>> Start TASK MATERIAL

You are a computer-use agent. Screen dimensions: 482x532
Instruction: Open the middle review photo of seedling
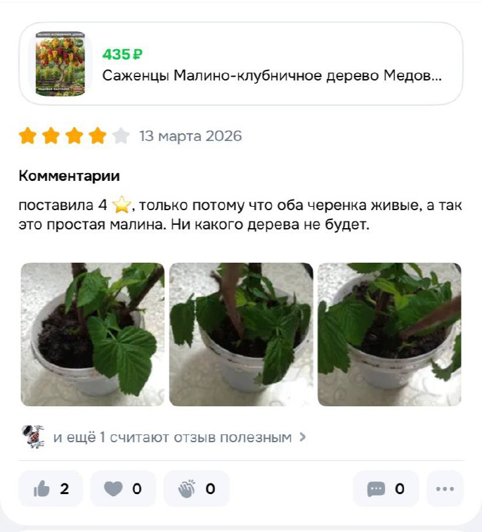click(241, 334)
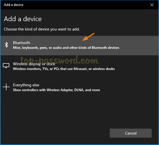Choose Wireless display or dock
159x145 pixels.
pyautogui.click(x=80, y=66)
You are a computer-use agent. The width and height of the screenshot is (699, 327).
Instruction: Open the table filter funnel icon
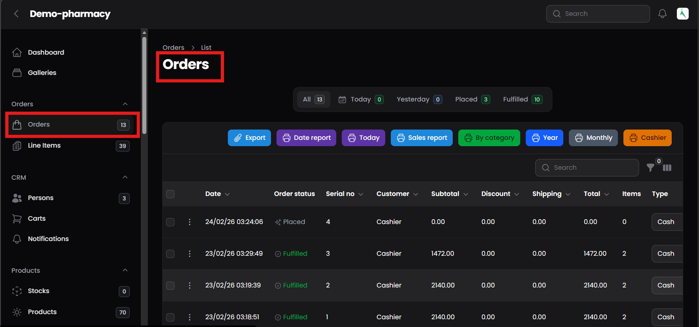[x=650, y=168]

>> End TASK MATERIAL
>> Start TASK MATERIAL

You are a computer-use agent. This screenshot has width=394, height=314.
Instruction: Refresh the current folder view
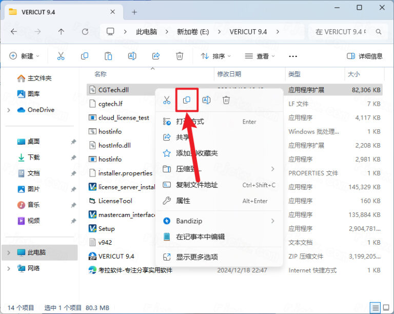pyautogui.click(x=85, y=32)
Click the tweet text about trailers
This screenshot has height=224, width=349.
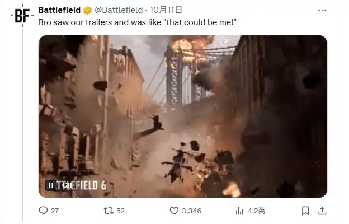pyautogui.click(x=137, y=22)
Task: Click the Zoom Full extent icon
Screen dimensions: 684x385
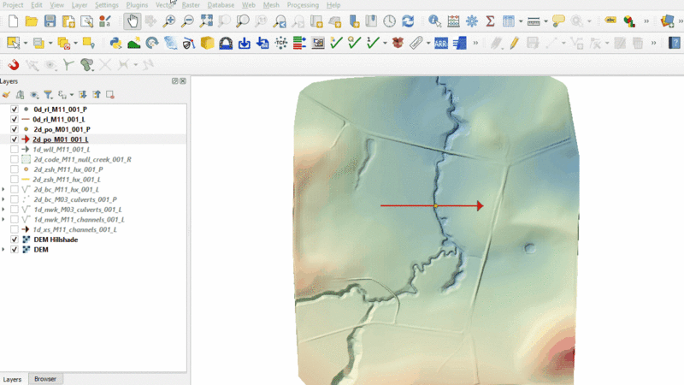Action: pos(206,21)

>> End TASK MATERIAL
>> Start TASK MATERIAL

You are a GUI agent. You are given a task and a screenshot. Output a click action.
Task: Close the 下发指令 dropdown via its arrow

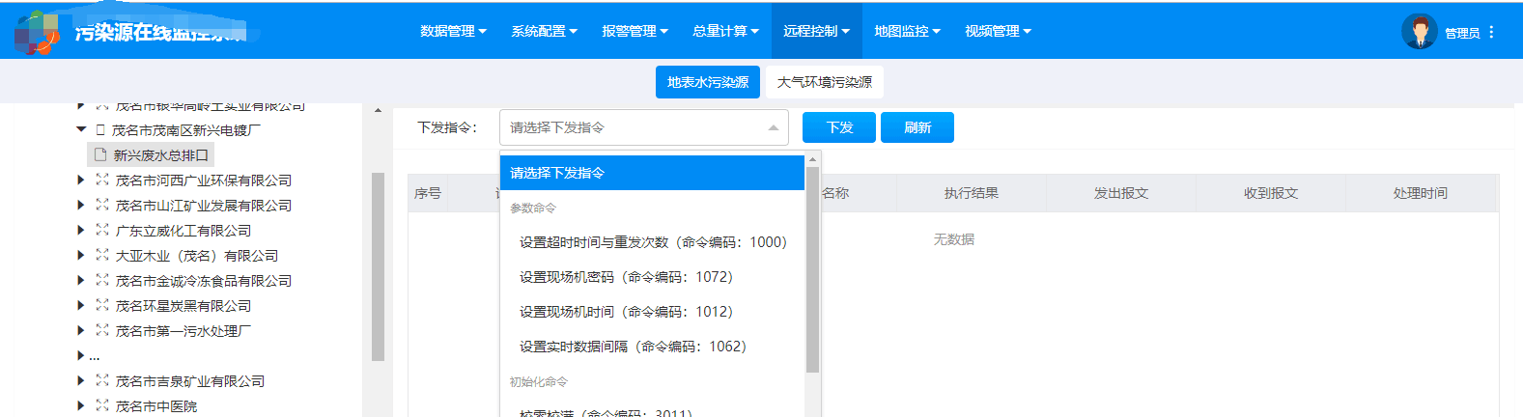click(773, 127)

>> End TASK MATERIAL

• [EXERCISE GOAL] Repeat the records above from the line with "You are a computer-use agent. The" to the line with "[x=650, y=168]", leaving out the pictures.

• [EXERCISE OUTPUT]
You are a computer-use agent. The width and height of the screenshot is (699, 327).
Instruction: Open the table filter funnel icon
[x=650, y=168]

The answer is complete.